>> START DOCUMENT TEXT
Looking back at my notes for this year, I was really surprised just how many albums I bought, especially in view of the general circumstances, of which more in a moment. Regardless, the choice of Attack of the Grey Lantern at the end of the year wasn’t difficult.
This was the year when, after 30 years in the industry, I finally became the owner of my own publications company. I had formed it about seven years earlier in partnership with a friend who had his own design consultancy, and originally grew it under that banner as a support to their design work. But within a couple of years it had grown sufficiently to need its own individual identity, and that was how we had traded for a further five years before it became obvious it had diversified so far from the original concept that the time had come to go our own ways.
Buy-outs are not simple, especially when the companies have shared premises and some staff for many years, so the year was consumed with physically moving the operation to another town, meetings with banks and lawyers to sort out all manner of issues, both anticipated and unexpected, and keeping Clients on-board by retaining services while we did all of that. But we got to Christmas with our staff happily ensconced in our new premises, and our independent workload increasing, although it would be another few weeks before the dotted line was actually signed.
Which is why I initially found it difficult to remember how I found the time to listen to and select over sixty albums, let alone go to the record shops to buy them – on-line sites like Amazon didn’t even exist in the UK until the following year, nor sold music at all until 1999. I also did a huge amount of travelling, not only by car in the UK but also to the ‘States where I had acquired a large client a couple of years earlier. Which, I then remembered, was where some of the purchases were made – anybody who has experienced the Aladdin’s cave of a US independent music shop will know what the first experience of the sheer range on offer felt like. And I had a good mate over there who knew where the best shops were.
But it was on UK radio the previous year that I first heard Mansun, driving home late at night listening to John Peel to be exact – if I had a tenner for every time that happened, etc, etc….. Contemporaneously hearing numerous different tracks on the radio is always the sign of a good album, and I bought this one on that basis immediately it was issued. Regular readers will know how much I like a good concept album, and when I first listened to Attack of the Grey Lantern in its entirety, that is exactly the feel it had – although exactly what that concept may have been was never entirely clear at the time.
Some years later, during an interview, lead singer Paul Draper revealed that, apparently, the ‘Grey Lantern’ of the title was meant to be his superhero alter-ego sorting out a village full of immoral residents – yeah right. And that is where anyone coming to this album over twenty years later may be confused by a lot of the stuff written about it by newbie muso-journalists entranced by Draper’s exposé-style interviews that were more a part of relaunching a solo career that never really took off after the band folded. So, if you’re new to this album, I strongly recommend listening to it a few times and coming to your own view before indulging in the history.
Because musically, the album fulfils all the criteria for a classic – not a bad track anywhere, each sits perfectly in its own space between those on either side and the flow is perfect – on first listening you even left it running after the last track knowing the hidden track obviously had to be there. On release, it went straight to number one in the album chart, an early indicator of the emergence of alternative bands whose music was popularised by small gigs and word of mouth, rather than the tired old pop radio stations who never played them at peak times until they were blind-sided by their success.
>> END DOCUMENT TEXT
* EXERCISE TASK 1 *
In the listing, rewrite the stretch from the line containing "Return the (x, y)" through the line containing "drone (62, 441)", switching "bookshelf" to "cupboard" and keeping everything else the same. Omit the pictures.
The listing that follows is unrelated to the album review above.
>> START GIVEN INFORMATION
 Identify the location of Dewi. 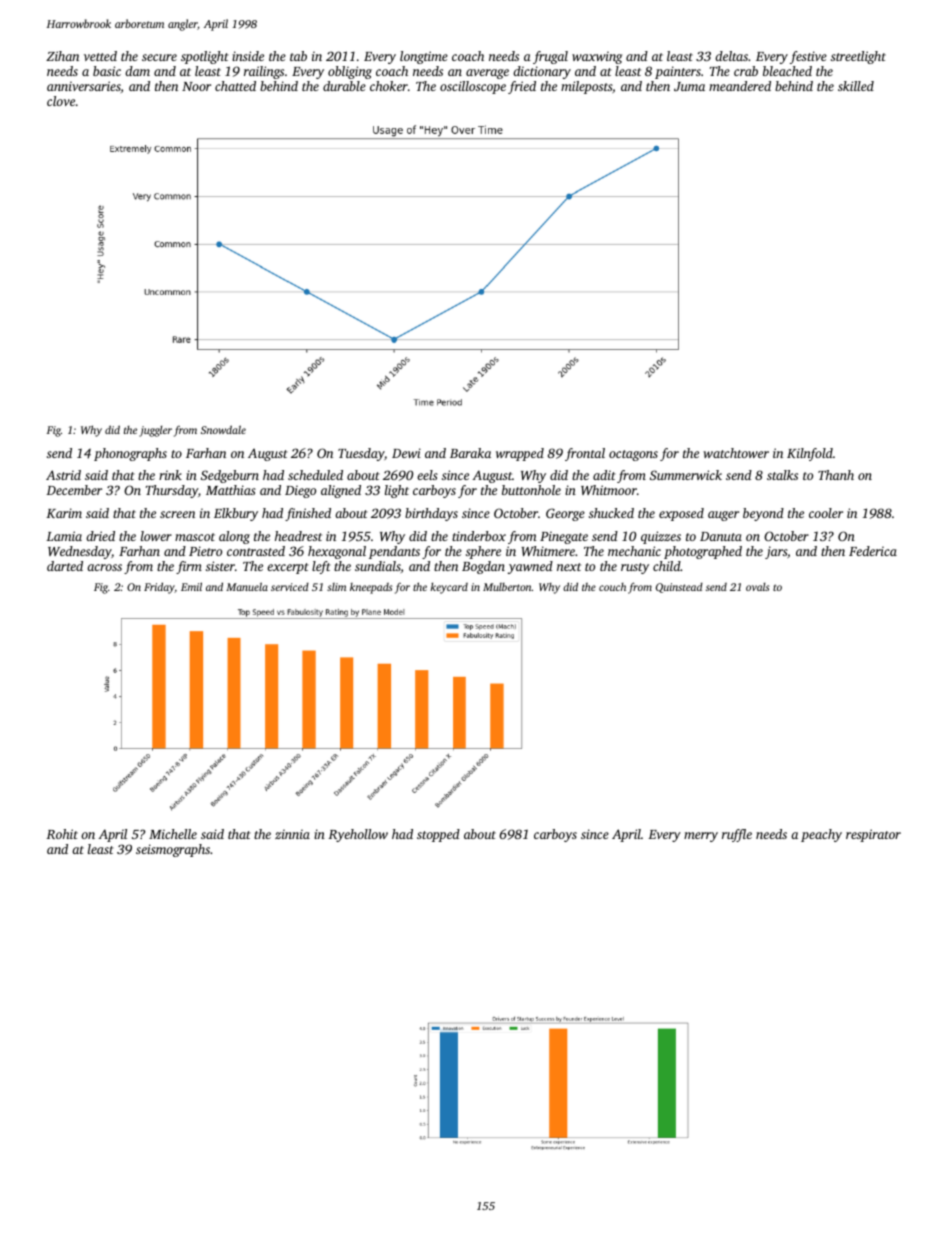
(406, 453).
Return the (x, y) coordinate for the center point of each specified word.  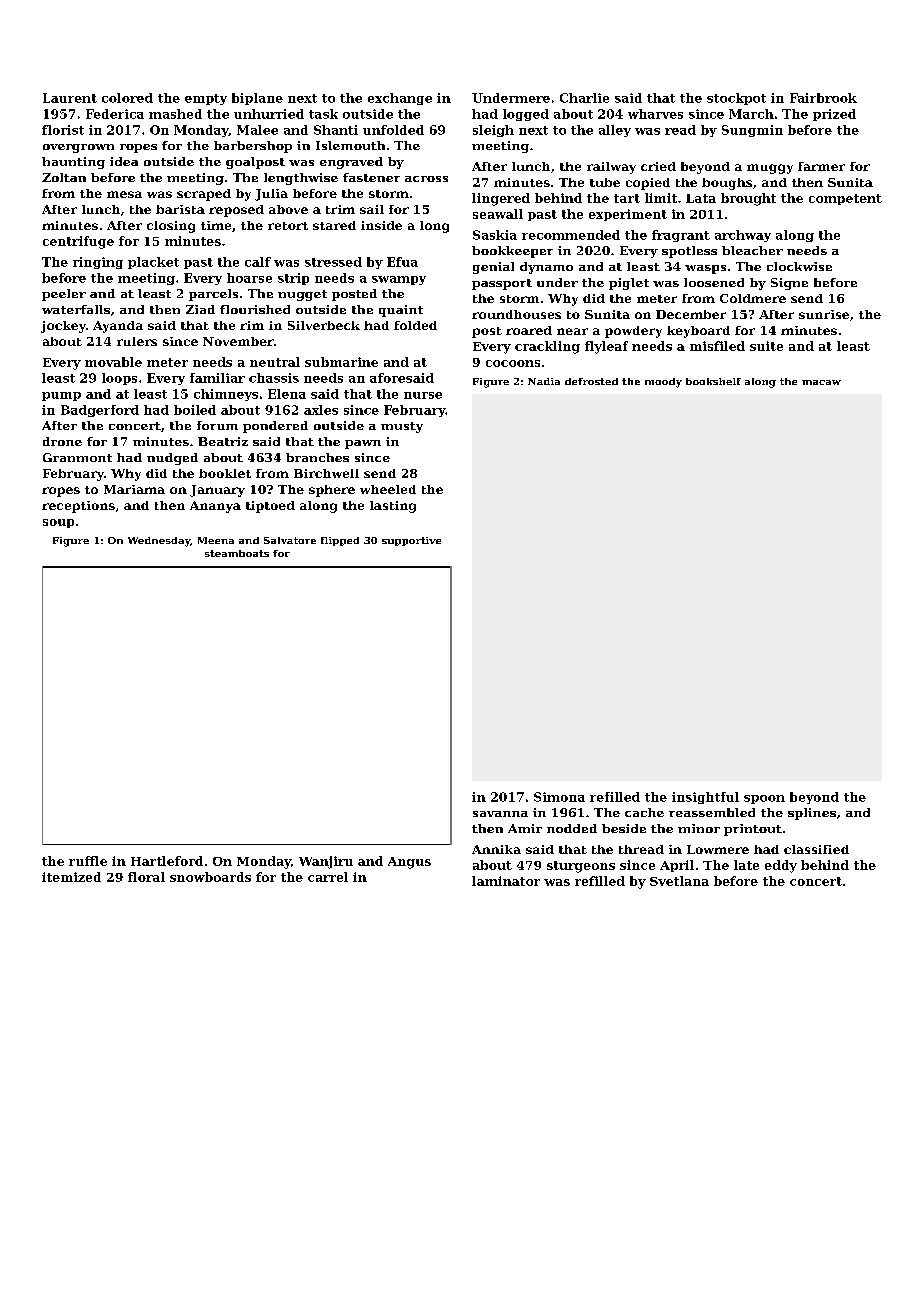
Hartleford (167, 861)
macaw (821, 382)
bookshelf (713, 381)
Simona (559, 797)
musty (402, 427)
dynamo (546, 268)
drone (62, 441)
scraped (204, 195)
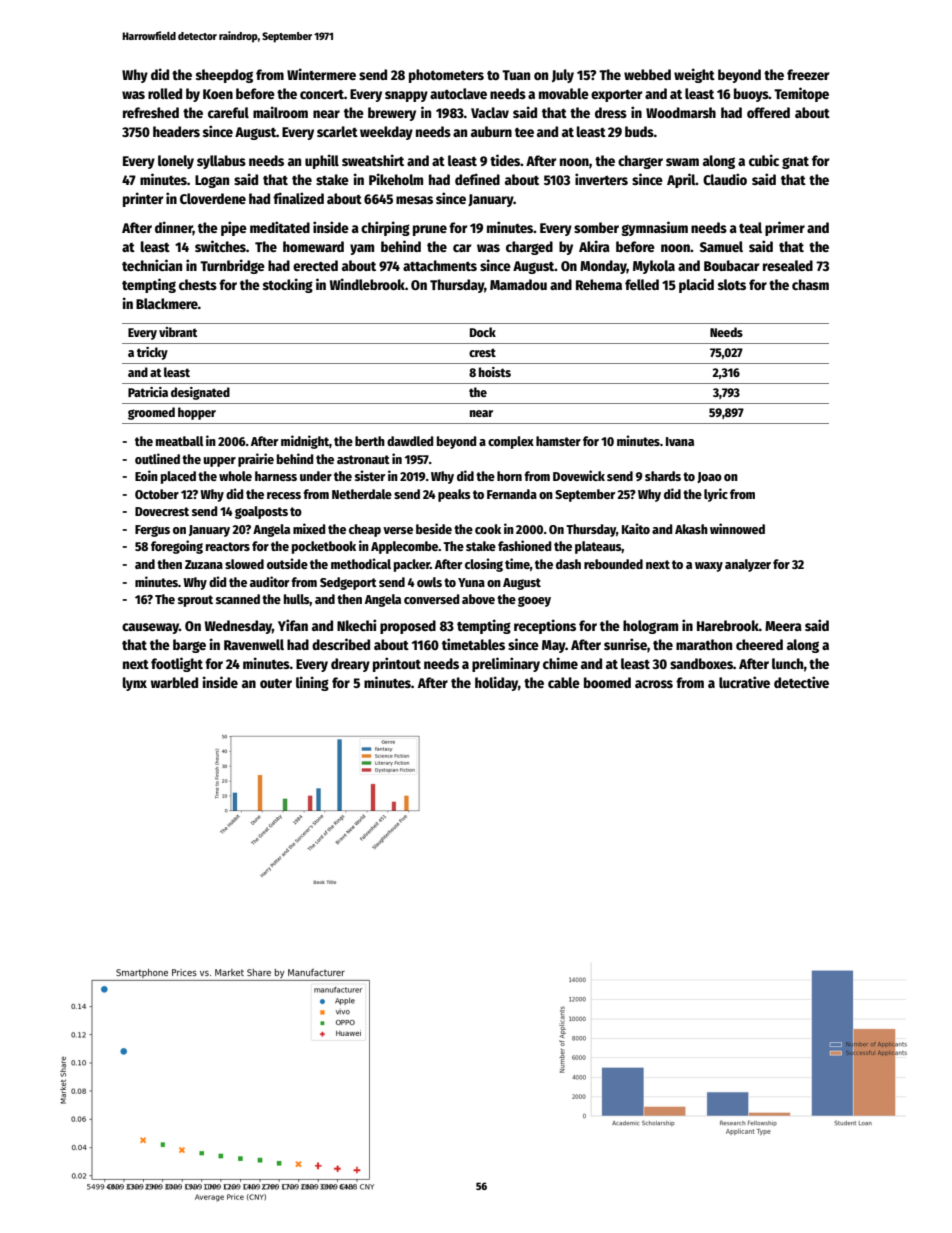  What do you see at coordinates (135, 684) in the image?
I see `lynx` at bounding box center [135, 684].
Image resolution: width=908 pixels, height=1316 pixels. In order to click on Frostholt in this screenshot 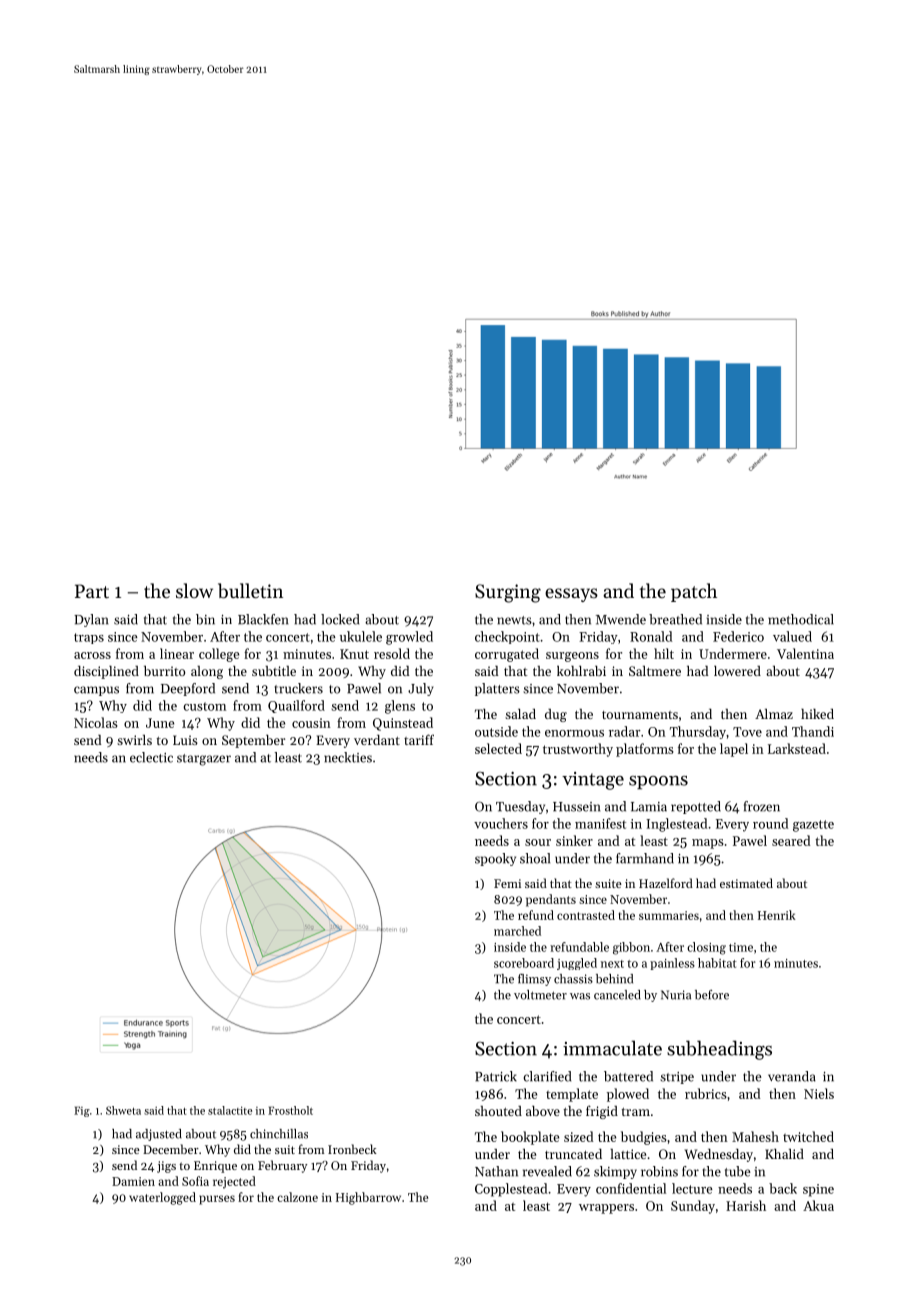, I will do `click(290, 1110)`.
>> END GIVEN INFORMATION
* EXERCISE TASK 2 *
Translate this sentence from the album review into French: "Regardless, the choice of Attack of the Grey Lantern at the end of the year wasn’t difficult."

* EXERCISE RESPONSE 1 *
Return the (x, y) coordinate for the center point of each specified word.  
Hartleford (167, 861)
macaw (821, 382)
cupboard (713, 381)
Simona (559, 797)
musty (402, 427)
dynamo (546, 268)
drone (62, 441)

* EXERCISE RESPONSE 2 *
Quoi qu’il en soit, le choix d’Attack of the Grey Lantern en fin d’année n’a pas été difficile.